How to complete this task: Search the material below for the word "computer". Copy every line where it is found.

Material provided:
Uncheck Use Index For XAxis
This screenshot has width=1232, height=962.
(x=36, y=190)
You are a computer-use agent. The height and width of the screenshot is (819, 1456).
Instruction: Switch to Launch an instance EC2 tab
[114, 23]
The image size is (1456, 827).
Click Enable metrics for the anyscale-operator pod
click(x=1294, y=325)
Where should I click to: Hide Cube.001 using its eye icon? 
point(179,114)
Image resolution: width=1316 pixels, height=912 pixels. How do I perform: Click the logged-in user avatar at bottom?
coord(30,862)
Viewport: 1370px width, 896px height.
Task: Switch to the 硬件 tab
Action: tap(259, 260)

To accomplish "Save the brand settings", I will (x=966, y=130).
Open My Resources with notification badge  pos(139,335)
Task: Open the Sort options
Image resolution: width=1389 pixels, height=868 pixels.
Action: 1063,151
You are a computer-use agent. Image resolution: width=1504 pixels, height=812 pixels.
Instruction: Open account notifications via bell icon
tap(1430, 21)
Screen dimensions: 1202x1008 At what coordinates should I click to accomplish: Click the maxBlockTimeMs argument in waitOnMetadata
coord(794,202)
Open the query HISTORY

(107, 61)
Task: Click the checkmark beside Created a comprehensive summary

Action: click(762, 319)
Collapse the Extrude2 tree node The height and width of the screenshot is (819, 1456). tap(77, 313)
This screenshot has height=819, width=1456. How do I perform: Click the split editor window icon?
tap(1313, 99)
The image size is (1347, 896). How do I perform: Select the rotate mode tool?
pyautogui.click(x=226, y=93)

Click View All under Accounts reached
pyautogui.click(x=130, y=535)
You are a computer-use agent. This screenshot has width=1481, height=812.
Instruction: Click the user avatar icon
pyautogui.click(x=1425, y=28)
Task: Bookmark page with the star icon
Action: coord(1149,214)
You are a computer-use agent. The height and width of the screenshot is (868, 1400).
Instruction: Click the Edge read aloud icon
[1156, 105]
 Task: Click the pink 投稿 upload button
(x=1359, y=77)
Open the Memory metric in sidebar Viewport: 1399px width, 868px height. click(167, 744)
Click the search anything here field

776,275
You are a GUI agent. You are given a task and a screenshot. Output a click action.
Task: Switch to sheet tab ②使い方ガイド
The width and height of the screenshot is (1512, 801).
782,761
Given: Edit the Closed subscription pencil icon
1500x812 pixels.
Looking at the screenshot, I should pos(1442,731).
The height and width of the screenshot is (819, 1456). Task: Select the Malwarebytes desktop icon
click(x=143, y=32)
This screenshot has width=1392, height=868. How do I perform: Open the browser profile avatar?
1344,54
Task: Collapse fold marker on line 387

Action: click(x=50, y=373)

Answer below:
You are a computer-use agent. The height and width of the screenshot is (819, 1456).
You are a computer-use agent. Image resolution: width=1504 pixels, height=812 pixels.
You are a computer-use agent. This screenshot has width=1481, height=812.
You are a computer-use agent. The height and width of the screenshot is (868, 1400).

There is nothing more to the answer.